Image credit: Jason Holland, Creative Director, THE CRM Agency

Earlier this month (April 2016), The General Data Protection Regulation (GDPR) was adopted to supersede the Data Protection Directive (1995) and regulate the processing of personal data regarding individuals within the European Union. GDPR’s initial proposal was released on 25 January 2012 and is widely considered to be an important component of EU privacy and human rights law. The new regulations will take effect after an initial two-year transition period. So, in 2018, new regulations that were SIX YEARS in the making, will come in to full force for all countries still in the EU, or involved in storing and using data regarding EU citizens.

Customer data is a major consideration for any eCRM campaign, however, if you’re on the supplier side, you’ll also be well used to working with client companies whose marketing staff are in the UK but whose finance teams are in Dublin or further afield. VAT exemption codes broadly do their job at the moment but, what if mutual taxation agreements change?

We should also consider the “hub and spoke” strategies that help client marketers determine which market(s) takes the lead on a campaign and which markets are destined to translate / localise / trans-create that work. English has frequently been the “natural” starting point. However, what if a European Marketing Director role is moved from a UK city to a non-UK EU city? It could be good news for Dublin agencies if clients choose to retain the combination of originating in English (for global purposes) but want to keep all work within the EU for a wide variety of other reasons.

And where would we stand regarding software designed in North America? Currently, the UK is a “no brainer” step involving retaining core English language (we can debate English vs British English another time) but localising for legal, data formatting and other criteria, before then translating for other EU languages. However, if our laws diverge, how tempting could it become to address EU law first THEN create the UK English language version? What could we miss out on completely?

I’ve worked many times for international clients (Adobe, Ford, Heineken, Thomson Reuters, T-Mobile, etc.) and always relish the opportunity to collaborate with experts in multiple European countries and beyond. Personally, I feel it would be a great shame if that became harder. Even in the short to mid-term, which, judging by the time it takes to update regulations, could be many years.

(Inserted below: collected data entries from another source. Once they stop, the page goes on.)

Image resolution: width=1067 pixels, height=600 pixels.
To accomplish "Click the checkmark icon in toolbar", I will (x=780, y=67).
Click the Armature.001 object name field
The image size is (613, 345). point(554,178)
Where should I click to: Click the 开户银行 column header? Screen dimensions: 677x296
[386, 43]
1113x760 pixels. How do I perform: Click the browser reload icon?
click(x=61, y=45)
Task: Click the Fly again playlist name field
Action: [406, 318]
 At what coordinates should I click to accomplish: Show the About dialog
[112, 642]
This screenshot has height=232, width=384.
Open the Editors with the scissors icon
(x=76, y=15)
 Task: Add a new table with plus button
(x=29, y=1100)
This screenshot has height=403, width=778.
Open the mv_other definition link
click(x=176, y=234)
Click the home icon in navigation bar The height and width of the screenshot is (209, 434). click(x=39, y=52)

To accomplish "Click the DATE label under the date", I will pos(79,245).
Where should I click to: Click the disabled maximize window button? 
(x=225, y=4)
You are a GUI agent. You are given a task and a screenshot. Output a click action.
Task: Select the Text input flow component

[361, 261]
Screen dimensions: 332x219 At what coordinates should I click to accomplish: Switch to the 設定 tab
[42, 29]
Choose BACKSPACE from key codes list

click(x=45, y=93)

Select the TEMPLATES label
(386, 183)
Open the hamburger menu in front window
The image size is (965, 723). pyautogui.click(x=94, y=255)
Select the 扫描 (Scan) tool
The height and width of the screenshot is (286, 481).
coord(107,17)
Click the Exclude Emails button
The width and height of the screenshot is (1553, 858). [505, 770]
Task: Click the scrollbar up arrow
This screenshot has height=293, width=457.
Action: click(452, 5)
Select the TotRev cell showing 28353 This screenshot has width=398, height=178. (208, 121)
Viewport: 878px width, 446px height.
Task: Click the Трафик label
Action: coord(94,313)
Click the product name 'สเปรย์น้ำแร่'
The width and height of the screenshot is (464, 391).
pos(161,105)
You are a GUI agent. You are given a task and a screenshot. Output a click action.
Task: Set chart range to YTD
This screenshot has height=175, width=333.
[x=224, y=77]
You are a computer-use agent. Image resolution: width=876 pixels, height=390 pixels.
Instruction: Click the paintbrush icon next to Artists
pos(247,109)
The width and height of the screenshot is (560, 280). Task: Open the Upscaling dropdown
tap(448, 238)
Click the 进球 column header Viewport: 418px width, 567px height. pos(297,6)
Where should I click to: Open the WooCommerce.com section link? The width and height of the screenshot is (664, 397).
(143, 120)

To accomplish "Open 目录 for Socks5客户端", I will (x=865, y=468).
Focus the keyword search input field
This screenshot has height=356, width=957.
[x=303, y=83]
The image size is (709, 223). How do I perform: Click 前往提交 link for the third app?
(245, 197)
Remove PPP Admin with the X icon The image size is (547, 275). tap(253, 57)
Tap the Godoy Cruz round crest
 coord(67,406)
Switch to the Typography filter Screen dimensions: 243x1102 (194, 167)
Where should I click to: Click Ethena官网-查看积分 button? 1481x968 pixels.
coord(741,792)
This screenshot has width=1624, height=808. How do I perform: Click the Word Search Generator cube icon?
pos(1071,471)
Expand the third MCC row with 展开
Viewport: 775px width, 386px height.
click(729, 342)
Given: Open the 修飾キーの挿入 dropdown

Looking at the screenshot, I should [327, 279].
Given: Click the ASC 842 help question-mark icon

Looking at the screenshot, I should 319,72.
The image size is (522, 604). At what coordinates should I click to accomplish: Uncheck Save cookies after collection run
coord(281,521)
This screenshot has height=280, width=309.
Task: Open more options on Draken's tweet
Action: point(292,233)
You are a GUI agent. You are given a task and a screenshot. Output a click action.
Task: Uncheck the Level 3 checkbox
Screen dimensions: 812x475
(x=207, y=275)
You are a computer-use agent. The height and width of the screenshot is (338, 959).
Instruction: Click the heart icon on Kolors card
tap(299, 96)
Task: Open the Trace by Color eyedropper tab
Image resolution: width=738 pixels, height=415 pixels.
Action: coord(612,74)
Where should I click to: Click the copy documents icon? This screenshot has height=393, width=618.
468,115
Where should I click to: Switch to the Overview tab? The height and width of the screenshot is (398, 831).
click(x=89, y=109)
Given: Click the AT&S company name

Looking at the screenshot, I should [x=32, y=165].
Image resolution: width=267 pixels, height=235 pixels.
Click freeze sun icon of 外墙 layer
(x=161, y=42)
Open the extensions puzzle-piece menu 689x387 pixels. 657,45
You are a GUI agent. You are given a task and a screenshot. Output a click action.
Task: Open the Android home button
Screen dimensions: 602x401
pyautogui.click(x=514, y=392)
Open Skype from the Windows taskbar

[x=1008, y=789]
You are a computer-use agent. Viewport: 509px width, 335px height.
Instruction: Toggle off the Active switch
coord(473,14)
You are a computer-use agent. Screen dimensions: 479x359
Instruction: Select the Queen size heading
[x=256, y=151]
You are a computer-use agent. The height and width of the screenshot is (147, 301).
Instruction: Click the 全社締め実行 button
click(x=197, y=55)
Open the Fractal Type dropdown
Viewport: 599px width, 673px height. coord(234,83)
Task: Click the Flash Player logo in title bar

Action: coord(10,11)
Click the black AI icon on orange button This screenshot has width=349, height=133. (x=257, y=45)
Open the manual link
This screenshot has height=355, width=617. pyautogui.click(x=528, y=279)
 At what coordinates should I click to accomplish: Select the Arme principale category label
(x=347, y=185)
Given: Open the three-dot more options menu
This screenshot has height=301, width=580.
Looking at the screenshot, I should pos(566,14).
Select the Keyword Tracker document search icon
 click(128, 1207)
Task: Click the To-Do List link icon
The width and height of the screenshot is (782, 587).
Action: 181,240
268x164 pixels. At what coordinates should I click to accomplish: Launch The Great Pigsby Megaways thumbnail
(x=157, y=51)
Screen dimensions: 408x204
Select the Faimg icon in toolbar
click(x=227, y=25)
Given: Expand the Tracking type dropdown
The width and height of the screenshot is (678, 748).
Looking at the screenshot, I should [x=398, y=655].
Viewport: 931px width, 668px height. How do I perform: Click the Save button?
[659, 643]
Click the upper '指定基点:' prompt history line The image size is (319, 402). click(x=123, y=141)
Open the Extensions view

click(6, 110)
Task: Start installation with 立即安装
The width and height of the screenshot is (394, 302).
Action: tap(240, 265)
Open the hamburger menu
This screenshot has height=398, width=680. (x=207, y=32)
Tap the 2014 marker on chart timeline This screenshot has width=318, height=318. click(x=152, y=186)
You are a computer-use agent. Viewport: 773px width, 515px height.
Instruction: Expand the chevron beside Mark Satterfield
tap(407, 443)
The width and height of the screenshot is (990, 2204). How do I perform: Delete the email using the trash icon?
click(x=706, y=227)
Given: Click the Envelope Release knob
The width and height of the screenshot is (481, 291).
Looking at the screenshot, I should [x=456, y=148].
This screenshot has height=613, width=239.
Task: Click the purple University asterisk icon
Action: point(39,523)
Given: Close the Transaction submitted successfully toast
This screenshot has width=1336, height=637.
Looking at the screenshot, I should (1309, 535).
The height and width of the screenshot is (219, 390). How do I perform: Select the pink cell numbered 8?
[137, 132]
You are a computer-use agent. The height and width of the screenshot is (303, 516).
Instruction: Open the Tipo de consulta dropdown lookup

Finally, it’s worth noting that Brexit is rather a misnomer, especially if you live in Northern Ireland (or work with NI companies and/or customer data). Under The Maastricht Treaty of 1993, we’re confirmed as members of The European Union as The United Kingdom of Great Britain and Northern Ireland (UK) rather than Great Britain (GB). So, if it didn’t sound like a comedy festival, the “out” campaign should really be called #UKwit!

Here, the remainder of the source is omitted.